We evaluated the performance of the proposed ODACH estimator using simulated multi-site time-to-event data. A pooled dataset of N = 5000 subjects was generated based on a Weibull proportional hazards model, where the baseline hazard follows a Weibull distribution with varying scale and shape parameters. Specifically, the scale parameters range from 100 to 280 and are equally spaced. The shape parameters range from 20 to 0.5, spaced equally in the logarithmic scale (see Fig. 4 for an illustration). We generated two covariates from uniform distributions and the true log HRs were set to be \(\beta\) = (− 1, 1). We set the event rate (number of cases over number of subjects) as 20%, 2% or 1% by generating censoring times following appropriate distributions. The pooled data were evenly distributed to K = 10 clinical sites, with 500 subjects in each site. We applied three approaches to estimate the HRs of the two covariates on the time-to-event outcome, i.e., pooled stratified Cox regression, meta-analysis, and the proposed ODACH method. Because the pooled Cox regression estimator can be considered a gold standard, the relative bias of meta-analysis and ODACH estimates to the pooled estimate are compared to demonstrate the advantage of ODACH. The simulation was replicated 200 times. For simplicity of illustration, we present only the results for the estimation of coefficient \({\beta }_{2}\), as the results for the other coefficient are similar.

Figure 4
figure 4

The baseline survival functions of the 10 sites in the simulated data. The varying hazard functions are Weibull functions with scale and shape parameters as listed.

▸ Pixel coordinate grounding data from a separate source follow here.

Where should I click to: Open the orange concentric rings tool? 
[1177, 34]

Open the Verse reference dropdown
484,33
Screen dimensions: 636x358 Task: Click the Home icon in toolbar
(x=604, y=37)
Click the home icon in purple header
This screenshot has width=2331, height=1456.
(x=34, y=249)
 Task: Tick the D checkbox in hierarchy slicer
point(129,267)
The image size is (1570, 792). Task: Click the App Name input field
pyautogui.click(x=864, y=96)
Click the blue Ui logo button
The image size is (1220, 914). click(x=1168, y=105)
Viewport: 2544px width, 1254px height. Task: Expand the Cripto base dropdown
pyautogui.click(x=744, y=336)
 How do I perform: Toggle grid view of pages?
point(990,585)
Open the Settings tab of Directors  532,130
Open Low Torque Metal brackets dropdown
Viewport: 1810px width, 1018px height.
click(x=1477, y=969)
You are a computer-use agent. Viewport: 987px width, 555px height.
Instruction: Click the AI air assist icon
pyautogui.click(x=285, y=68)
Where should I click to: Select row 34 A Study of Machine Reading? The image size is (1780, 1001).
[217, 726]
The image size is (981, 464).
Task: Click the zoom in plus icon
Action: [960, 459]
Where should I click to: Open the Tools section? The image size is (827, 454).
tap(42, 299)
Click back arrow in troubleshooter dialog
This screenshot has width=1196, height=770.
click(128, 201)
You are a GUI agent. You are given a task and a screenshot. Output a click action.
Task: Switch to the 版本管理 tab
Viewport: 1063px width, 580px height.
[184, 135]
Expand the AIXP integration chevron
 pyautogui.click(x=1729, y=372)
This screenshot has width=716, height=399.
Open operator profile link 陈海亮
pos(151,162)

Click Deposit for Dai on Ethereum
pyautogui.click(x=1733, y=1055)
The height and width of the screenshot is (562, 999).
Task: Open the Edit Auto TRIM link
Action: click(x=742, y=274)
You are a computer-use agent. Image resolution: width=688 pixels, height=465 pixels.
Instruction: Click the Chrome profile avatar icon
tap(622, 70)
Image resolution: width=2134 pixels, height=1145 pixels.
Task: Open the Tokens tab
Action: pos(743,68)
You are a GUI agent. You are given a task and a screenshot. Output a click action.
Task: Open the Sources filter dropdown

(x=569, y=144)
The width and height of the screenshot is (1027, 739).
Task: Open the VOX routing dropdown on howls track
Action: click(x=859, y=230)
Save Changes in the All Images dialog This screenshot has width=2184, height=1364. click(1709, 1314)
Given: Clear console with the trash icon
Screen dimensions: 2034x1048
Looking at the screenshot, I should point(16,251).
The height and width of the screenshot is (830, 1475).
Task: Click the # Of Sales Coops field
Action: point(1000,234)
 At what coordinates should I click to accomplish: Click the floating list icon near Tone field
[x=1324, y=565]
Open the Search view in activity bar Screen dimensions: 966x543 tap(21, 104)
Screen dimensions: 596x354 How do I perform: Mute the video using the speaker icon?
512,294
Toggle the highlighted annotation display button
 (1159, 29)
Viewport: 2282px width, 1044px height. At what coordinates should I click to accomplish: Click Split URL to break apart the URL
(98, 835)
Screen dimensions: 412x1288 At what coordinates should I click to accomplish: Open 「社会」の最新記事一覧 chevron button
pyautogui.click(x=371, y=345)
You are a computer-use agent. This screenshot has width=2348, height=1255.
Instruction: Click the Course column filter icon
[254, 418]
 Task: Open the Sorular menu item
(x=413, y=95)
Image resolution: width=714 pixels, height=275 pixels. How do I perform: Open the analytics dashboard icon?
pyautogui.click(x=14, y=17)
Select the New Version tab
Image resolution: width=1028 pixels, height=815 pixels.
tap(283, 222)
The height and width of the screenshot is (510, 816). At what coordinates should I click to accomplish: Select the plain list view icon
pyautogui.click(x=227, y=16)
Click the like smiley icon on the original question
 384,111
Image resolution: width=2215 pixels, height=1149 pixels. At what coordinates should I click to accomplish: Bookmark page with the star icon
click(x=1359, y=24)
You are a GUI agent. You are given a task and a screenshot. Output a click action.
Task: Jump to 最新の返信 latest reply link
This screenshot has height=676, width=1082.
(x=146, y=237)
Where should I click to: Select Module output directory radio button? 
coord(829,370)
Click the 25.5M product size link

The OneFlorida opioid use disorder study

We evaluated the use and advantage of the proposed ODACH method by studying the association of time to an opioid use disorder (OUD) diagnosis with risk factors using RWD from the OneFlorida Clinical Research Consortium. A total of 14,015 subjects were sampled from five clinical sites and followed for 3 years after their index opioid prescription for chronic non-cancer pain (CNCP) and the time to the diagnosis of OUD was recorded. A summary of the patients’ age (65 + vs. 18–65), gender (male vs. female), race (Non-Hispanic White (NHW) vs. others), smoking status (current smoker vs. others), CCI (Charlson comorbidity index24, a weighted score of comorbid conditions), depression, and pain history measured at the index date are shown in Table 1. The rates of OUD are < 1% at all sites.

Table 1 Characteristics of the patients from five OneFlorida clinical sites.

Use of experimental animals, and human participants

The use of human subject HIPAA limited data set was approved by the University of Florida (UF) Institute Review Board (IRB) under the protocol number IRB202001100. The University of Florida Federalwide Assurance number is FWA00005790. The study protocol has been reviewed by the UF IRB in accordance with the institutional and federal guidelines. Both Waivers of Informed Consent and HIPAA Waiver of Authorization were granted by the Institutional Review Board of the University of Florida.